On activation, check whether a workspace already exists for this artifact. If found, surface it (with the updated timestamp from the primary's frontmatter) and offer to resume. Reading .decision-log.md recovers full context regardless of compaction.

Update mode

Read .decision-log.md and the addendum first. The change request enters as a "change signal" against the standing record. If the change contradicts a prior decision, surface the conflict before applying. Every change — clean or override — gets a new decision-log entry. Overrides also write to the addendum: the rejected reasoning needs to live somewhere.

Validate mode

Read .decision-log.md first. A validation that ignores prior decisions or stated user criteria is shallow; it should challenge the artifact against the standards the user themselves set, not against generic rubrics.

Finalize step

Decision-log audit. Every meaningful entry must be either captured in the primary, captured in the addendum, or explicitly set aside as process noise. The user ends the session with a shared accounting of how their thinking was handled — not a one-sided polish-and-deliver.

When NOT to use

  • Simple Utilities (no decisions to log; the input/output IS the contract).
  • One-shot code operations (the diff is the decision log).
  • Purely conversational skills (no artifact persists).

Treatment style (writing it into a skill)

State the principle once where it first applies — typically inside the Create intent description as a single clause ("write the primary skeleton and .decision-log.md to the workspace; the decision log is canonical memory"). Mention reads at the moments that matter: Update reads decisions before changing them, Validate reads them before critiquing, Finalize audits the log at handoff. That's the entire treatment.

Do NOT:

  • Open with a "Decision-log discipline" enumeration of what kinds of things to log — the LLM knows. Trust it.
  • Write a separate ## Workspace section header with meta-explanation of the pattern.
  • Include a tree diagram of the workspace layout — the workspace is just files; the LLM names them as it uses them.
  • Prescribe a YAML frontmatter schema for the decision log — fields are workflow-specific; let the building LLM pick what each workflow needs (or skip frontmatter entirely).
  • Split workspace creation into separate "for new" / "for existing" sub-sections — "create if absent, append a new session heading if present" is one sentence.

* * *

Tasks to complete —
[a] Using the decision-log guidance, explain why a skill should not prescribe a YAML frontmatter schema for the decision log.
[b] In the decision-log guidance, what should validation in Validate mode challenge the artifact against?

Stored data —

* * *

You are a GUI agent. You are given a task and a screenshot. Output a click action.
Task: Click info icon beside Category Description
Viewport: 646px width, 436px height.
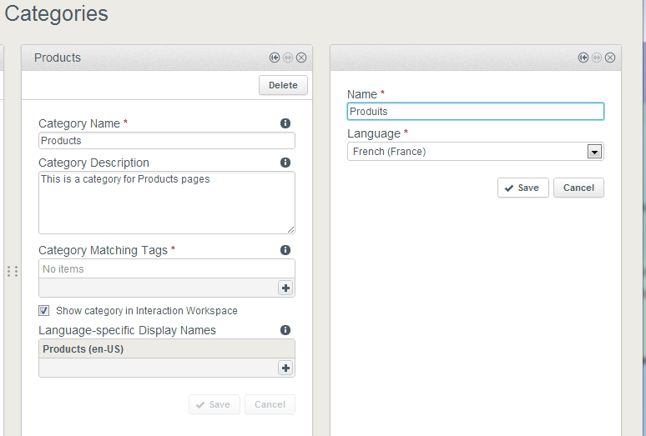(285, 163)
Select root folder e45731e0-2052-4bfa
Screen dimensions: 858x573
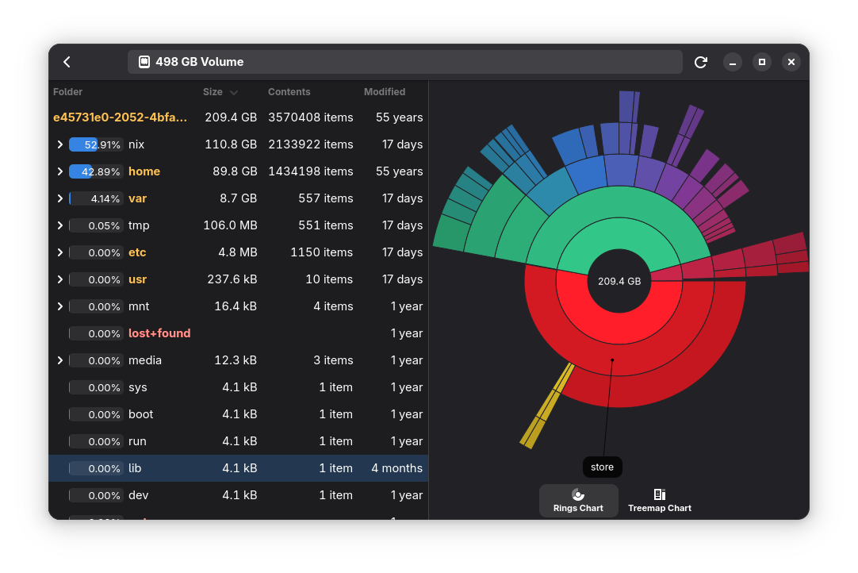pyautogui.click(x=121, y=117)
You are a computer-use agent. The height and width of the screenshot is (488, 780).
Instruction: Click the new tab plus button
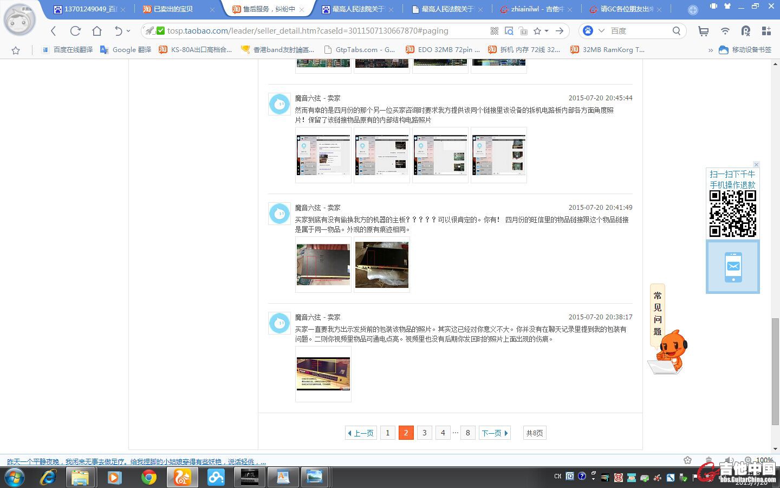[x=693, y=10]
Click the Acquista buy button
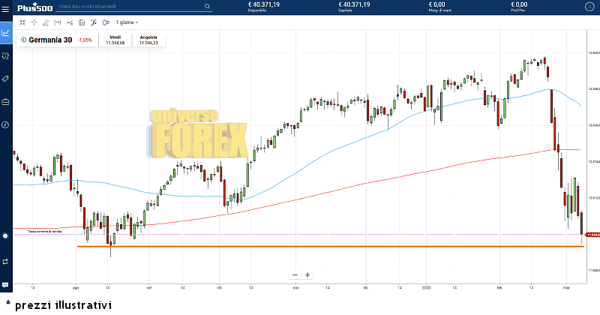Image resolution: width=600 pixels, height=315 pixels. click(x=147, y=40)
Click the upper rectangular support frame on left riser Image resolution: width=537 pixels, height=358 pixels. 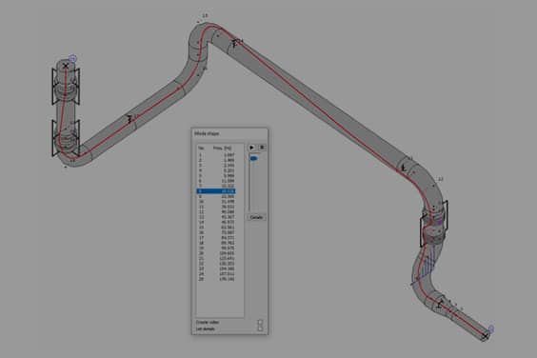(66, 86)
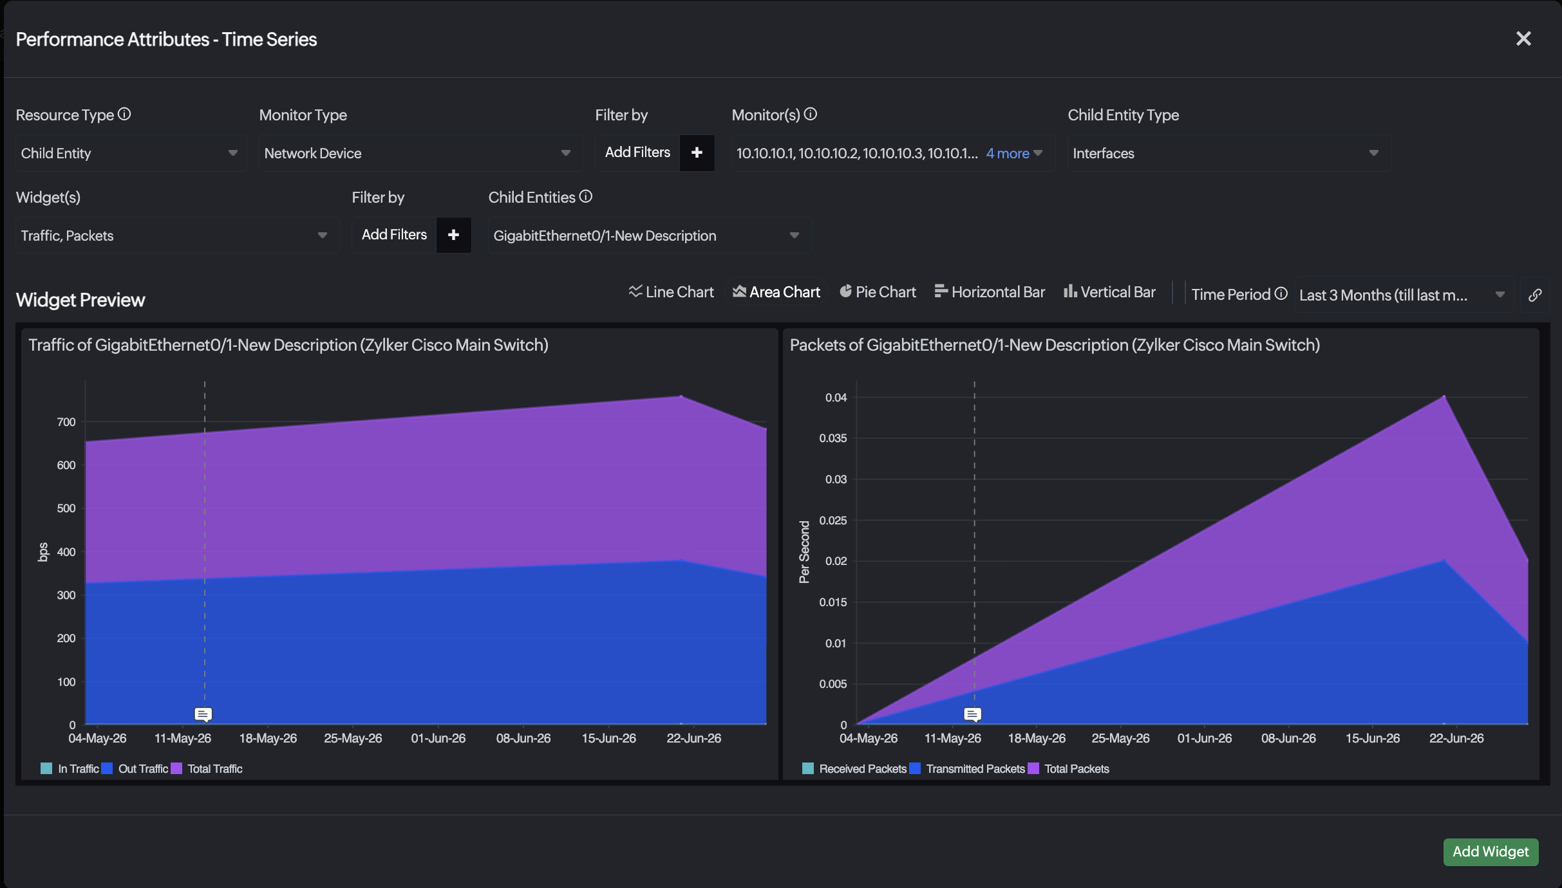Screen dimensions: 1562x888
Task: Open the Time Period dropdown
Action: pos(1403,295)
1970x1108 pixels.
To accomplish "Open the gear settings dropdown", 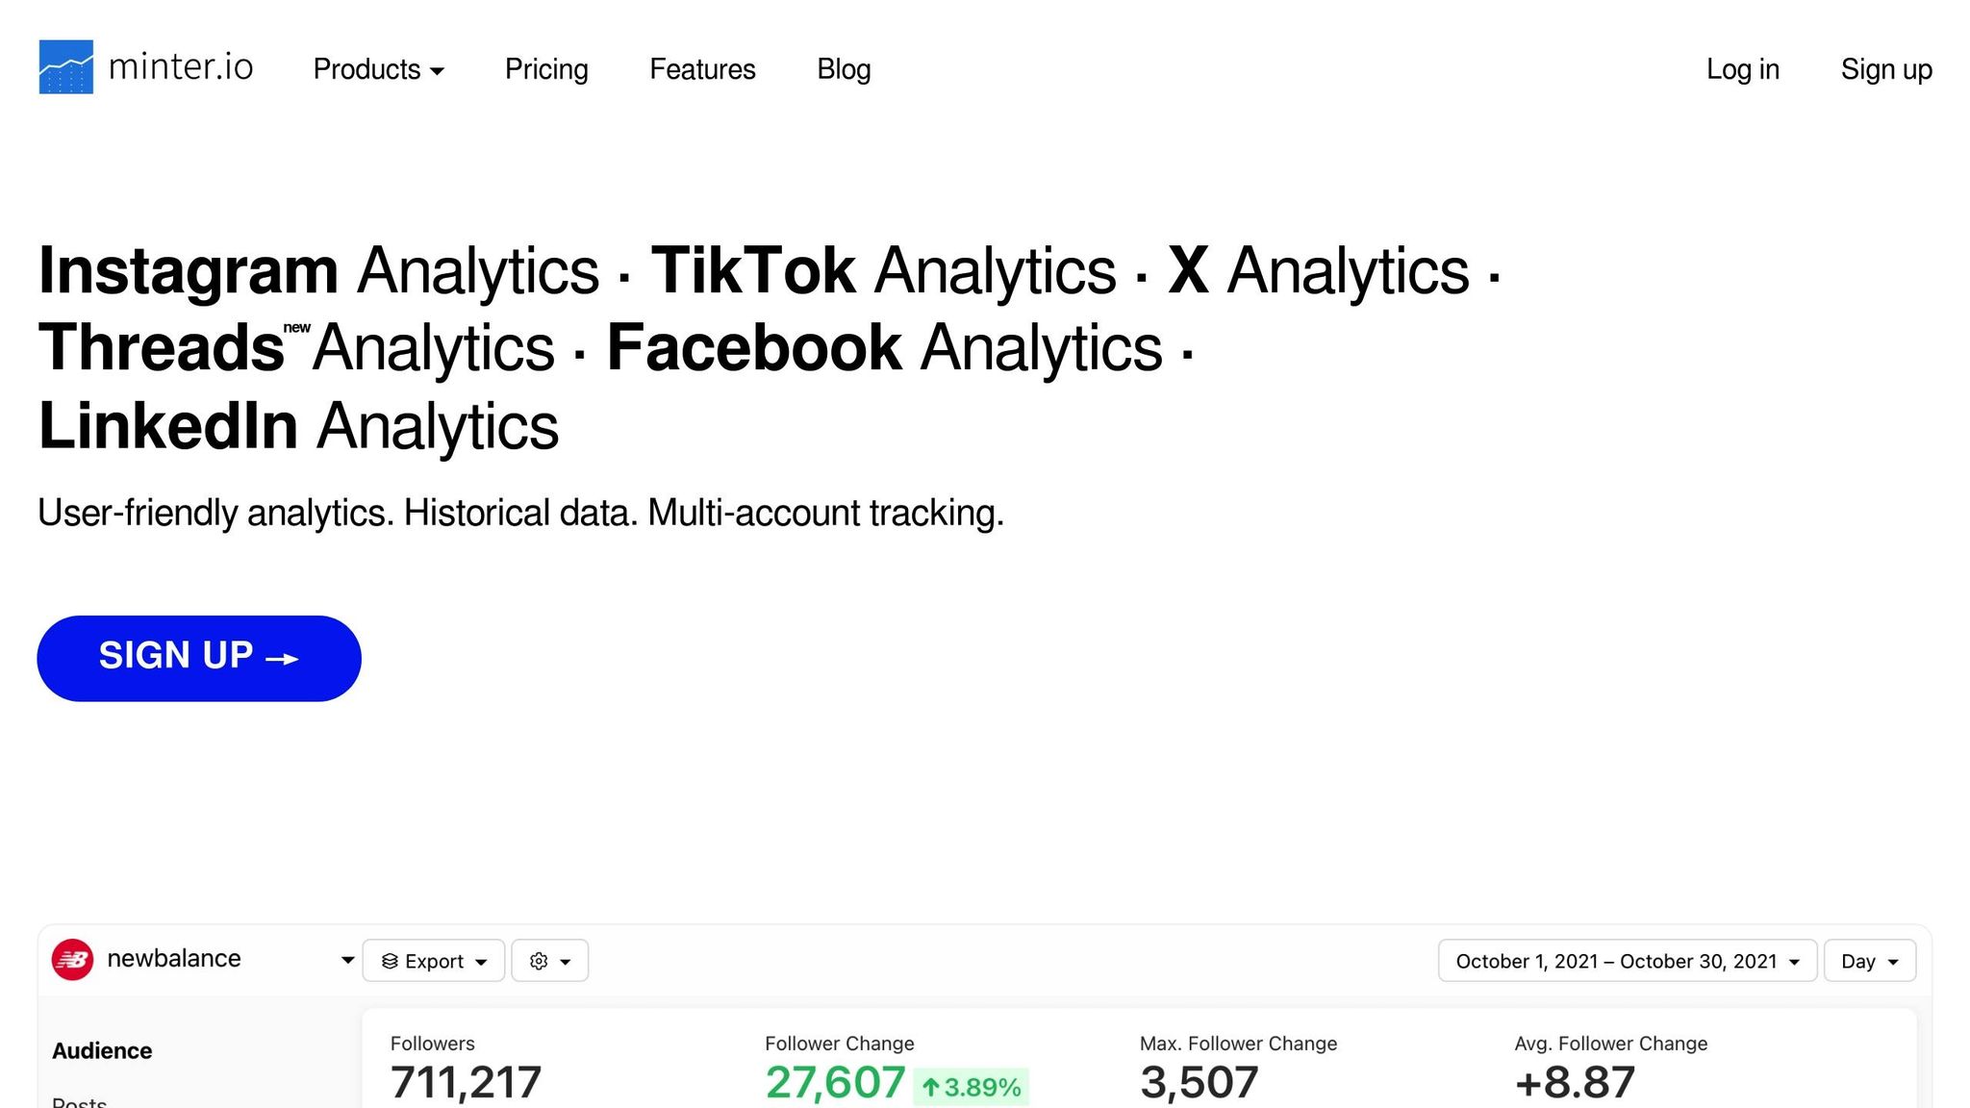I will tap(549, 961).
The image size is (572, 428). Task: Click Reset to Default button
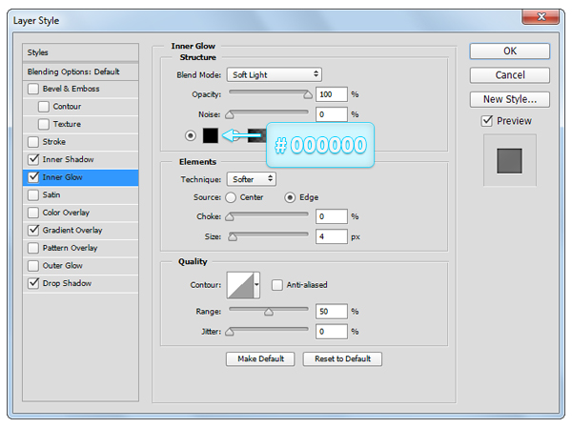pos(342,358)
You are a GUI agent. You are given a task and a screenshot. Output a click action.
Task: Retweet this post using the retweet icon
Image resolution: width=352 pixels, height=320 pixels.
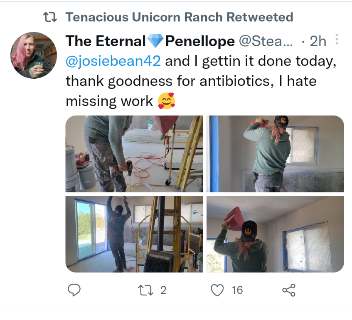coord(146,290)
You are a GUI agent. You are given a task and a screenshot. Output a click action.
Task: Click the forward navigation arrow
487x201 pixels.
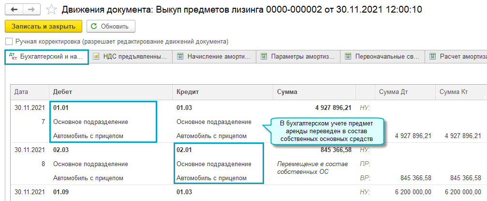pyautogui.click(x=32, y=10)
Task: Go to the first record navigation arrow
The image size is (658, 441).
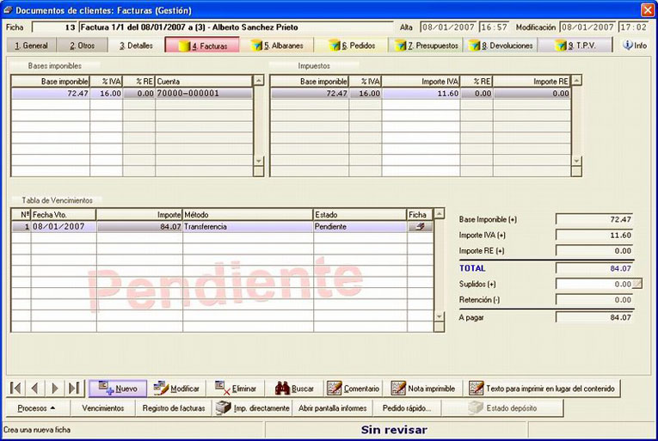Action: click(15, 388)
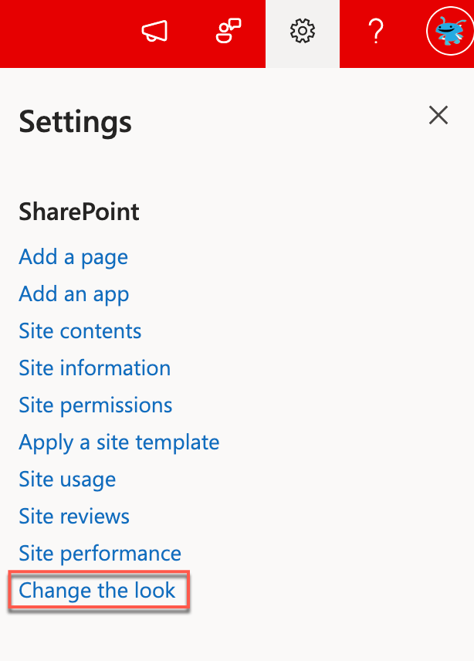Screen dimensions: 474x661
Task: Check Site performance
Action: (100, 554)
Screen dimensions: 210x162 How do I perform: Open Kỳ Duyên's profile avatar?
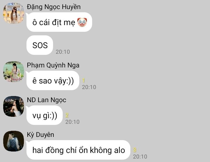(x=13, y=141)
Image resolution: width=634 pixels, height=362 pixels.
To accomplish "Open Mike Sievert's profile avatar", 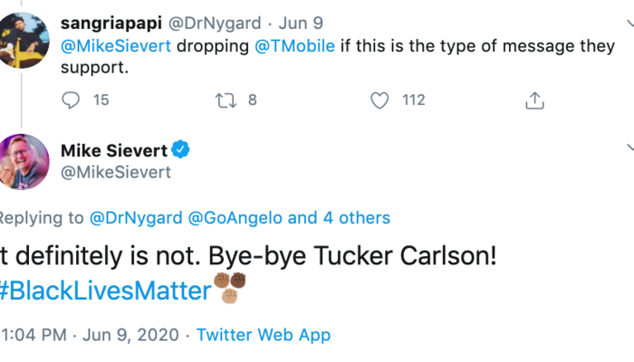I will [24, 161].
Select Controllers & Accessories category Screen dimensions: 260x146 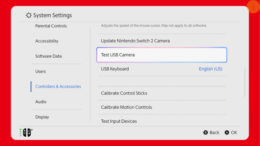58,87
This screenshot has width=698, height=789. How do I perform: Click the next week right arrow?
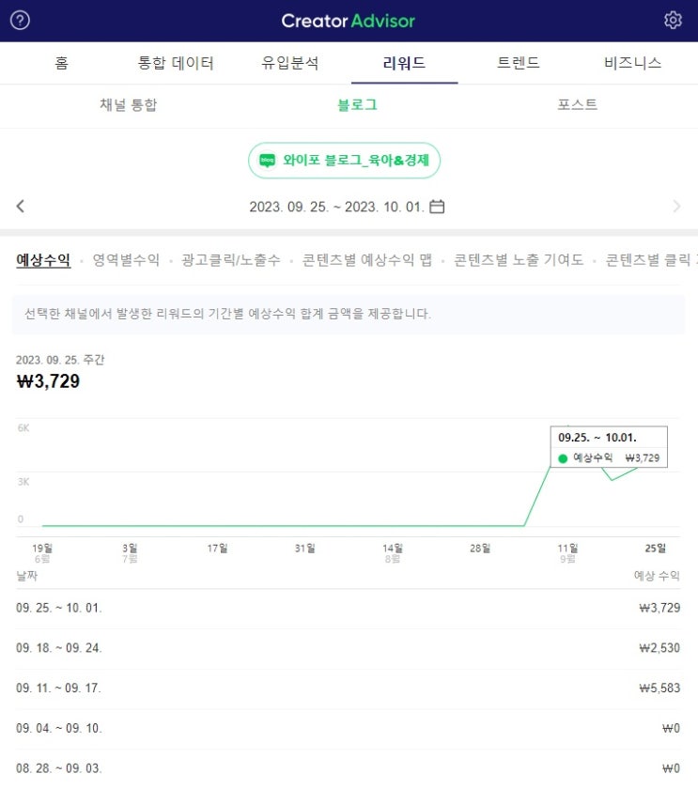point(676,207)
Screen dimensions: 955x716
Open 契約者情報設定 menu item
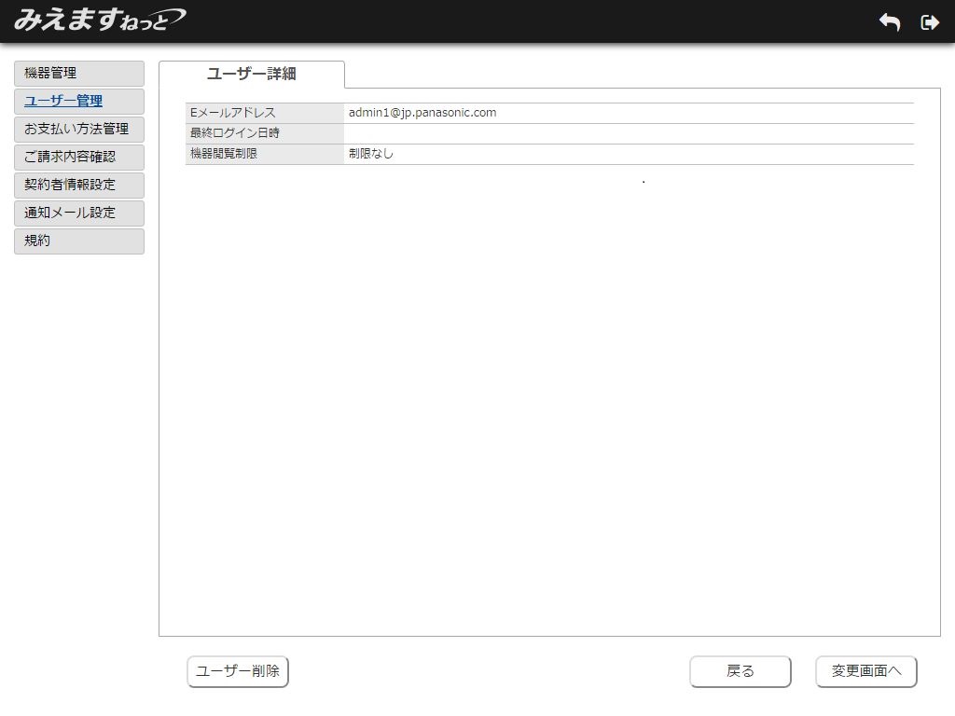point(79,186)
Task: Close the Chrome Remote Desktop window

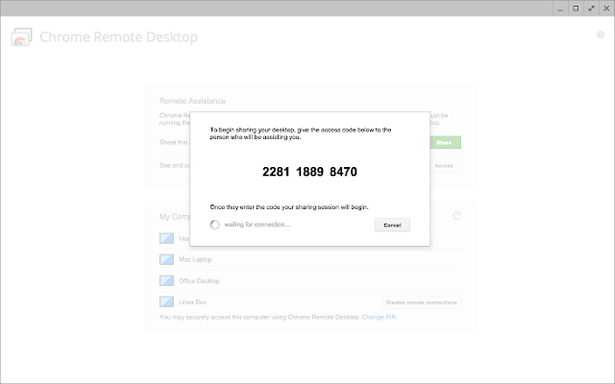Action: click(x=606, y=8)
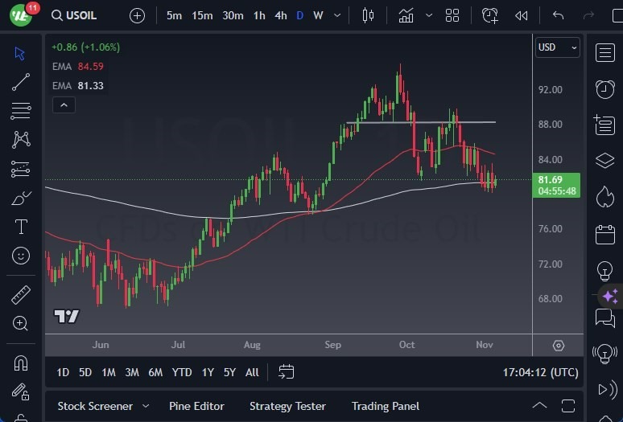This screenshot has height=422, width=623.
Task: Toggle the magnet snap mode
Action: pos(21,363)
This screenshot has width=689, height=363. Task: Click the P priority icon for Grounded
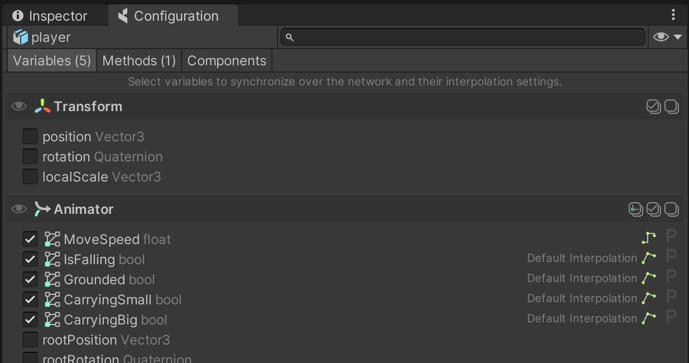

* * *

Responses to the exercise —
[a] The fields are workflow-specific, so the building LLM should choose what each workflow needs or skip frontmatter entirely.

[b] The standards the user themselves set, not generic rubrics.